Question

Suppose I have the following two equal-sized arrays in my perl program:

my @arr1 = 1..5;
my @arr2 = 6..10;

I'm trying to get their dot-product using the reduce function defined in the List::Util core module but the following is not working for me:

my $dot_prod = reduce { $arr1[$a] * $arr2[$a] + $arr1[$b] * $arr2[$b] }0..$#arr1;

I get 50 as my output instead of the expected 130.

Was it helpful?

Solution

The documentation describes the behavior of reduce as follows:

The first call will be with $a and $b set to the first two elements of the list, subsequent calls will be done by setting $a to the result of the previous call and $b to the next element in the list.

Thus, in this case, on the first iteration reduce will set $a = 0 and $b = 1, and hence, execute

$arr1[0] * $arr2[0] + $arr1[1] * $arr2[1] 

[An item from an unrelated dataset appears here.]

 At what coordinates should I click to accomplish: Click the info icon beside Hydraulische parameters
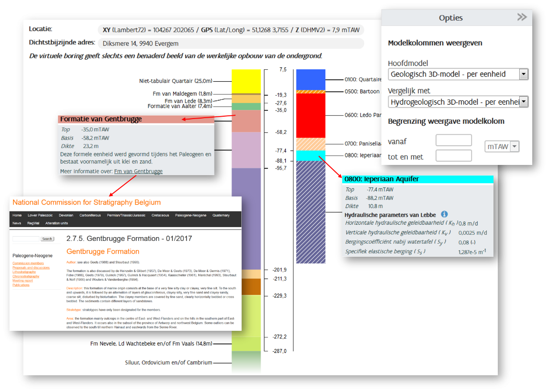click(x=444, y=214)
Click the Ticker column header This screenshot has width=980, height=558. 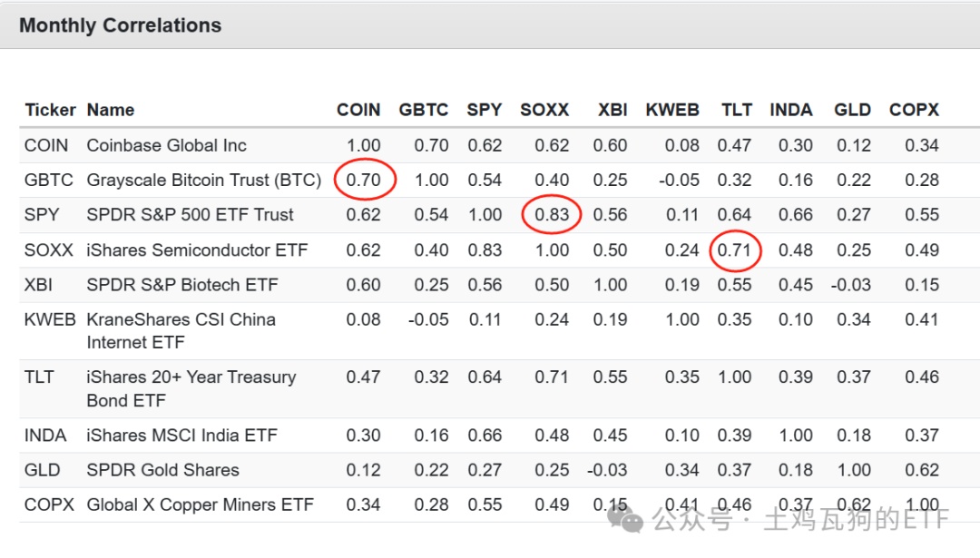point(51,110)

This temporary result happens to be 20.

Now, for the second iteration, $a is set to the result of the previous iteratrion and so $a = 20 and $b = 2. Thus, the following will be executed

$arr1[20] * $arr2[20] + $arr1[2] * $arr2[2]

which is not what we want.

A possible workaround:

prepend an initial 0 to the list provided as input to reduce as follows:

my $dot_prod = reduce { $a + $arr1[$b] * $arr2[$b] } 0, 0..$#arr1;       

This gives us the desired result since on the first iteration $a = $b = 0 and we'll compute

0 + $arr[0] * $arr[0]

whose result will be 6.

Then in the second iteration, we'll have $a = 6 $b = 1 and so we'll compute

6 + $arr1[1] * $arr2[1]

etc.

OTHER TIPS

my @arr1 = 1..3;
my @arr2 = 6..8;

use List::Util qw(reduce sum) ;

my $dot_prod0 = reduce { $a + $arr1[$b] * $arr2[$b] } 0,0..$#arr1;       #reduce

print "Dot product0 = ".$dot_prod0."\n";
my $dot_prod1 = sum map  { $arr1[$_]*$arr2[$_] } 0..$#arr1;              #sum map
print "Dot product1 = ".$dot_prod1."\n";
my $dot_prod2 = reduce { $a+$b } map { $arr1[$_]*$arr2[$_] } 0..$#arr1;  #reduce map
print "Dot product2 = ".$dot_prod2."\n";

Honestly,

my $dot_prod = reduce { $a + $arr1[$b] * $arr2[$b] } 0, 0..$#arr1; 

isn't the most readable. There is this:

my $dot_prod = sum map { $arr1[$_]*$arr2[$_] } 0..$#arr1;

But that doesn't use reduce. Well, we could simply implement sum in terms of reduce instead of using List::Util's, and perhaps even inline it:

my $dot_prod = reduce { $a+$b } map { $arr1[$_]*$arr2[$_] } 0..$#arr1;

None of those three solutions are purely functional, though.